**GIVEN PASSAGE**
=== Section Start ===
TEL AVIV - Mayor Nutter's whirlwind 10-day trade trip to London and this city came to an end Monday with an announced collaboration among Drexel University, Children's Hospital of Philadelphia, and the Hebrew University of Jerusalem, as well as the possibility of a similar mission to Philadelphia by Israeli entrepreneurs and venture capitalists.

The partnership of Drexel, Children's, and Hebrew University had been set in motion prior to Nutter's trip, but the discussed visit to Philadelphia by Israeli entities arose serendipitously during a meeting Sunday of the Philadelphia delegation and Israeli start-ups organized by Pitango Venture Capital group in Herzliya, a suburb of Tel Aviv.

Those two events were among the highlights of a weekend of business-development meetings, receptions, and dinners with local groups, including University of Pennsylvania and Wharton School alumni, and some serious sightseeing in Jerusalem and Bethlehem.

John Fry, president of Drexel, and Steven M. Altschuler, chief executive officer of Children's Hospital, were in Jerusalem with the Mayor Monday to sign the accord with Hebrew University to foster research collaboration in pediatric medicine.

With the agreement, researchers from the three facilities will meet in January in Philadelphia to develop joint projects.

The signing of the agreement came at the end of a day that included a meeting with Israeli President Shimon Peres, a tour of the Holocaust museum Yad Vashem, and a visit to the grave of Michael Levin, a Bucks County native who joined the Israel Defense Forces and died in combat in 2006.
=== Section End ===
**TASK A**
Reproduce the article on Mayor Nutter's trade trip word for word, from "John Fry, president" through "combat in 2006.", inclusive.
**TASK B**
According to the article on Mayor Nutter's trade trip, where was the Sunday meeting organized by Pitango Venture Capital group held?

**DATA**
=== Section Start ===
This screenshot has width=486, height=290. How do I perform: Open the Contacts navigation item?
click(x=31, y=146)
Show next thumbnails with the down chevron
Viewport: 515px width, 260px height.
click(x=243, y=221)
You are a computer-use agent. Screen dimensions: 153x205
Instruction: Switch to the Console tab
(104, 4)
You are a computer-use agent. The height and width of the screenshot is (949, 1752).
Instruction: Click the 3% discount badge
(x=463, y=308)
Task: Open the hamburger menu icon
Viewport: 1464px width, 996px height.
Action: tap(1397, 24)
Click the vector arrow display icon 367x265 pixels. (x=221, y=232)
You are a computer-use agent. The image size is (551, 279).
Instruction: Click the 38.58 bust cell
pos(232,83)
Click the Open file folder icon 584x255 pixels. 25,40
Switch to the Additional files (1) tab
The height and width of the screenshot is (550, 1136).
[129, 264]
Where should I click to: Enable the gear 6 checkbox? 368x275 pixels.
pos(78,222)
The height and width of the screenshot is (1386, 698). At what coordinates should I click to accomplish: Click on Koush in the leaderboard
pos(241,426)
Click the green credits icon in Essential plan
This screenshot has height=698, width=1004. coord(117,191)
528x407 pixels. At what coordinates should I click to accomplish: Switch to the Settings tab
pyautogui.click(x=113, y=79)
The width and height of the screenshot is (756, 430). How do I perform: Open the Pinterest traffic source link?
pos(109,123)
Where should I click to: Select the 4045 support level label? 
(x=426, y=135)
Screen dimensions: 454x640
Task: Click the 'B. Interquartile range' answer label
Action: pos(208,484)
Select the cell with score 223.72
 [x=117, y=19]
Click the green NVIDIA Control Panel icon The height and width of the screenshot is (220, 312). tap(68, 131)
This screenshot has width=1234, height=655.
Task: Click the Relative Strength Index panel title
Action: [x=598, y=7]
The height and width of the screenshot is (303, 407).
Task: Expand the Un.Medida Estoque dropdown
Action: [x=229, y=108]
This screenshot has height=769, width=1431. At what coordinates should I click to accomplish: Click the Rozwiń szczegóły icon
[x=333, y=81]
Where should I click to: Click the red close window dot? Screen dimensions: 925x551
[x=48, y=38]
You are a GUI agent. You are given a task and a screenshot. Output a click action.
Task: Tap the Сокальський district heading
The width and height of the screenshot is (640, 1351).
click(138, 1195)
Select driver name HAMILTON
=== Section End ===
**WRITTEN REPLY A**
John Fry, president of Drexel, and Steven M. Altschuler, chief executive officer of Children's Hospital, were in Jerusalem with the Mayor Monday to sign the accord with Hebrew University to foster research collaboration in pediatric medicine.

With the agreement, researchers from the three facilities will meet in January in Philadelphia to develop joint projects.

The signing of the agreement came at the end of a day that included a meeting with Israeli President Shimon Peres, a tour of the Holocaust museum Yad Vashem, and a visit to the grave of Michael Levin, a Bucks County native who joined the Israel Defense Forces and died in combat in 2006.

**WRITTEN REPLY B**
In Herzliya, a suburb of Tel Aviv.